代谢物定性作为代谢组学研究的瓶颈一直以来都是科研热点之一。基于LC-MSn的代谢组学技术在代谢物定性上存在通量低、数据库可参考信息少，代谢物从头定性困难等问题。本项目拟以研究团队多年代谢组学定性工作为基础，构建基于大量代谢物标样和已经定性代谢物的标准化LC-MSn数据库；发展基于数据库中代谢物保留规律和断裂规律的代谢物智能检索定性方法；全面总结数据库信息，构建碎片树、研究保留和化学结构之间关系，结合FT MS，发展基于高分辨精确质量、碎片树和保留时间预测结合的代谢物从头定性方法；应用发展的多层次、全面的代谢物定性策略，构建智能定性系统；并用于胰岛素抵抗代谢特征研究，以期发现胰岛素抵抗相关的新型代谢标志物。拟通过本项目的实施，为小分子代谢物规模化定性提供新策略，提高复杂生物样本代谢物定性的通量和数量，增进对代谢特征的了解，为功能代谢组学发展提供有力的技术支撑。

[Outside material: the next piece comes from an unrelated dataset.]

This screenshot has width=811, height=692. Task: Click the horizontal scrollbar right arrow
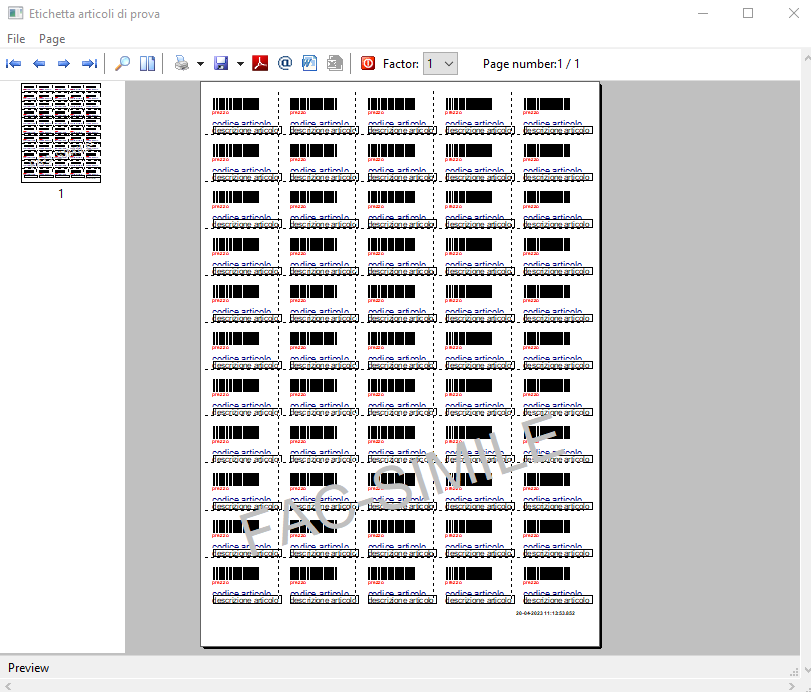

Metabolites identification is a hotspot issue in metabolomics study. The main bottlenecks include time-consuming, incomplete information in metabolites database, and de novo identification is difficult. The project plans to establish a metabolites database based on identified metabolites of our previous studies and available metabolite standards in the standard operating procedure of LC-MSn. Based on the metabolite database, a metabolite identification method will be developed according metabolites retention time and fragmentation patterns intelligent searching. Furthermore, an integrated identification approach of FT MS, fragmentation trees and quantitative structure–retention relationships (QSRR) was investigated for de novo identification of completely unknown metabolites. The comprehensive metabolite identification strategy will be applied in insulin resistance metabolomics study to discover novel metabolite biomarkers. The major goals of our project are to increase the throughput and to identify more metabolites in complex biological samples, which can enhance the understanding of the metabolic characteristics, and provide strong technical support for the development of functional metabolomics.